WORK REQUIRED> Here are some records; copy every line that holds the word "near".

Dataset entries>
[Start of section]
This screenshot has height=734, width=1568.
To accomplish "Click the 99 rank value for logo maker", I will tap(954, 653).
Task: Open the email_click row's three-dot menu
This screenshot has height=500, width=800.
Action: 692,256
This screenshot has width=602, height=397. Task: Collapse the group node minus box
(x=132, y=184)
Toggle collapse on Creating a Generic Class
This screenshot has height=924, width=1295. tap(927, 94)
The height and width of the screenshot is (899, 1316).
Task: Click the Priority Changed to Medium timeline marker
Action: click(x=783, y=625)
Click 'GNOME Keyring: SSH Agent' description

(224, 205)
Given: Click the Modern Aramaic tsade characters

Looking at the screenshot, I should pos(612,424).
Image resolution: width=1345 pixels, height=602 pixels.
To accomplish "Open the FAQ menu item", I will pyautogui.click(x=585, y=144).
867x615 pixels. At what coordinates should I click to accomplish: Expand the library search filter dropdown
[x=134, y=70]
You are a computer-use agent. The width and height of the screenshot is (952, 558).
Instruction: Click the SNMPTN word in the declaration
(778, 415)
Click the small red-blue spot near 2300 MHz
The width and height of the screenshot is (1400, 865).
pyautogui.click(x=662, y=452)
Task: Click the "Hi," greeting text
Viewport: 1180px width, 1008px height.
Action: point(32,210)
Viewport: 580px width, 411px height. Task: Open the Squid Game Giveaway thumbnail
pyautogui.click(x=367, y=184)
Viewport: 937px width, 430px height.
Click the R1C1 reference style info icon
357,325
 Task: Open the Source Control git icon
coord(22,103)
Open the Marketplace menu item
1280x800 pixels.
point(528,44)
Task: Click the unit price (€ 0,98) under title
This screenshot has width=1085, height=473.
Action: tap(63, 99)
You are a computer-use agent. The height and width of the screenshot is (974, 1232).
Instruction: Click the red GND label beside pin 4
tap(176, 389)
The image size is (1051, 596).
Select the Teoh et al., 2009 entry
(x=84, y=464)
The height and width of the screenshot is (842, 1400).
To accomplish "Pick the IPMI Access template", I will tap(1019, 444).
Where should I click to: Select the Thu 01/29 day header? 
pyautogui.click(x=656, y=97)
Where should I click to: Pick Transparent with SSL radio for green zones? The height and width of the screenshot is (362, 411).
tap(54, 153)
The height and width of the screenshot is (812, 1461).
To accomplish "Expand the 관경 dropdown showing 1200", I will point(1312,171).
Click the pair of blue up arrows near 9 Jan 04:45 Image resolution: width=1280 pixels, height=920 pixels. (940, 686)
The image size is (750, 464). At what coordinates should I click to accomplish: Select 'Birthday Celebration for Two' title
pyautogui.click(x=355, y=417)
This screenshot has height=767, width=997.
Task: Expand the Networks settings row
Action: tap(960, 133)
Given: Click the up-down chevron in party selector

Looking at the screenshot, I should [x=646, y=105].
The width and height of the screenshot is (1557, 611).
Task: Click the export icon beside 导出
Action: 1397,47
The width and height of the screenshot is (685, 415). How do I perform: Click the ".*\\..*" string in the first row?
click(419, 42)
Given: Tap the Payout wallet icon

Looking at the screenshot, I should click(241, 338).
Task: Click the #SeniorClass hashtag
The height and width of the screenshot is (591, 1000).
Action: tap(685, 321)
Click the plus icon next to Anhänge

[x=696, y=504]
[End of section]
ANSWER SECTION>
Click the small red-blue spot near 2300 MHz
Click the pair of blue up arrows near 9 Jan 04:45 Image resolution: width=1280 pixels, height=920 pixels. (940, 686)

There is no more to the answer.